*Task description*
An exact copy of the data below is required; return it in full.
╔══
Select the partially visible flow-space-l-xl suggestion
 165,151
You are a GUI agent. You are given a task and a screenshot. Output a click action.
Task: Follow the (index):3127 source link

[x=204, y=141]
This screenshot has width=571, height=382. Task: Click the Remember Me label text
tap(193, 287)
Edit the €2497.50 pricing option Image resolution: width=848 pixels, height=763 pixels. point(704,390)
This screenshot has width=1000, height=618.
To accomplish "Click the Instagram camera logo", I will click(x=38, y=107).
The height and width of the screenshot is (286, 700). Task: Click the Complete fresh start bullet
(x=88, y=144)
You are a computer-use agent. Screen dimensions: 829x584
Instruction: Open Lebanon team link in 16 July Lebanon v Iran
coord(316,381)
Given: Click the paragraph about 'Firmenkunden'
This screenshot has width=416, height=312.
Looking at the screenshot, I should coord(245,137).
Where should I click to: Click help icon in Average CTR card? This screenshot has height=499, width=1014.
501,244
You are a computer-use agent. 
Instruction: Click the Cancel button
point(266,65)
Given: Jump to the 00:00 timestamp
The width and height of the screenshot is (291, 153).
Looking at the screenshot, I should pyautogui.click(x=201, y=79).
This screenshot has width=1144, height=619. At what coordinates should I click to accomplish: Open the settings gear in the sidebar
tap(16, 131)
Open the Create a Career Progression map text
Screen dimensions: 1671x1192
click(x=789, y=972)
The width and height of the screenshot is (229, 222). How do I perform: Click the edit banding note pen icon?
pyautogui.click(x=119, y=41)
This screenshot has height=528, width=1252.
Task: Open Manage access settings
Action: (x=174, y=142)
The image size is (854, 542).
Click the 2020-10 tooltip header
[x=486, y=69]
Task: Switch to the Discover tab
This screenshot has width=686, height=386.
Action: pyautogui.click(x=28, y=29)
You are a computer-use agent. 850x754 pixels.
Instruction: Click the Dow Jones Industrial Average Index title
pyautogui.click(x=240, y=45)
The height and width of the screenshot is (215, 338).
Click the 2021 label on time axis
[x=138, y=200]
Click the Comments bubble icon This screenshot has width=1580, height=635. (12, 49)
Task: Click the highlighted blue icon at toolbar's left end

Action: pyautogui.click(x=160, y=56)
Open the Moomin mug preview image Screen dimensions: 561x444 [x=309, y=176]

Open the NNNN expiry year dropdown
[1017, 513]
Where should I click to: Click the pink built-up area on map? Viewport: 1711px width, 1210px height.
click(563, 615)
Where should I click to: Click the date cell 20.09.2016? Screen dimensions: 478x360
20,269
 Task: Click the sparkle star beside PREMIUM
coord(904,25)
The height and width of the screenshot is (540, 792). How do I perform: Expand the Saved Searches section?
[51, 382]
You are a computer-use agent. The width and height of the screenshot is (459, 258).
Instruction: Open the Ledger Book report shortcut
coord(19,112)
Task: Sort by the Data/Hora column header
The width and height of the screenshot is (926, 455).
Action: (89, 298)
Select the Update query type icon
╚══
*Exercise solution*
Select the partially visible flow-space-l-xl suggestion
 165,151
You are a GUI agent. You are given a task and a screenshot. Output a click action.
Task: Follow the (index):3127 source link

[x=204, y=141]
This screenshot has width=571, height=382. Task: Click the Remember Me label text
tap(193, 287)
Edit the €2497.50 pricing option Image resolution: width=848 pixels, height=763 pixels. point(704,390)
This screenshot has width=1000, height=618.
To accomplish "Click the Instagram camera logo", I will click(x=38, y=107).
The height and width of the screenshot is (286, 700). Task: Click the Complete fresh start bullet
(x=88, y=144)
You are a computer-use agent. Screen dimensions: 829x584
Instruction: Open Lebanon team link in 16 July Lebanon v Iran
coord(316,381)
Given: Click the paragraph about 'Firmenkunden'
This screenshot has width=416, height=312.
Looking at the screenshot, I should coord(245,137).
Where should I click to: Click help icon in Average CTR card? This screenshot has height=499, width=1014.
501,244
You are a computer-use agent. 
Instruction: Click the Cancel button
point(266,65)
Given: Jump to the 00:00 timestamp
The width and height of the screenshot is (291, 153).
Looking at the screenshot, I should pyautogui.click(x=201, y=79).
This screenshot has width=1144, height=619. At what coordinates should I click to accomplish: Open the settings gear in the sidebar
tap(16, 131)
Open the Create a Career Progression map text
Screen dimensions: 1671x1192
click(x=789, y=972)
The width and height of the screenshot is (229, 222). How do I perform: Click the edit banding note pen icon?
pyautogui.click(x=119, y=41)
This screenshot has height=528, width=1252.
Task: Open Manage access settings
Action: (x=174, y=142)
The image size is (854, 542).
Click the 2020-10 tooltip header
[x=486, y=69]
Task: Switch to the Discover tab
This screenshot has width=686, height=386.
Action: pyautogui.click(x=28, y=29)
You are a computer-use agent. 850x754 pixels.
Instruction: Click the Dow Jones Industrial Average Index title
pyautogui.click(x=240, y=45)
The height and width of the screenshot is (215, 338).
Click the 2021 label on time axis
[x=138, y=200]
Click the Comments bubble icon This screenshot has width=1580, height=635. (12, 49)
Task: Click the highlighted blue icon at toolbar's left end

Action: pyautogui.click(x=160, y=56)
Open the Moomin mug preview image Screen dimensions: 561x444 [x=309, y=176]

Open the NNNN expiry year dropdown
[1017, 513]
Where should I click to: Click the pink built-up area on map? Viewport: 1711px width, 1210px height.
click(563, 615)
Where should I click to: Click the date cell 20.09.2016? Screen dimensions: 478x360
20,269
 Task: Click the sparkle star beside PREMIUM
coord(904,25)
The height and width of the screenshot is (540, 792). How do I perform: Expand the Saved Searches section?
[51, 382]
You are a computer-use agent. The width and height of the screenshot is (459, 258).
Instruction: Open the Ledger Book report shortcut
coord(19,112)
Task: Sort by the Data/Hora column header
The width and height of the screenshot is (926, 455).
Action: (89, 298)
Select the Update query type icon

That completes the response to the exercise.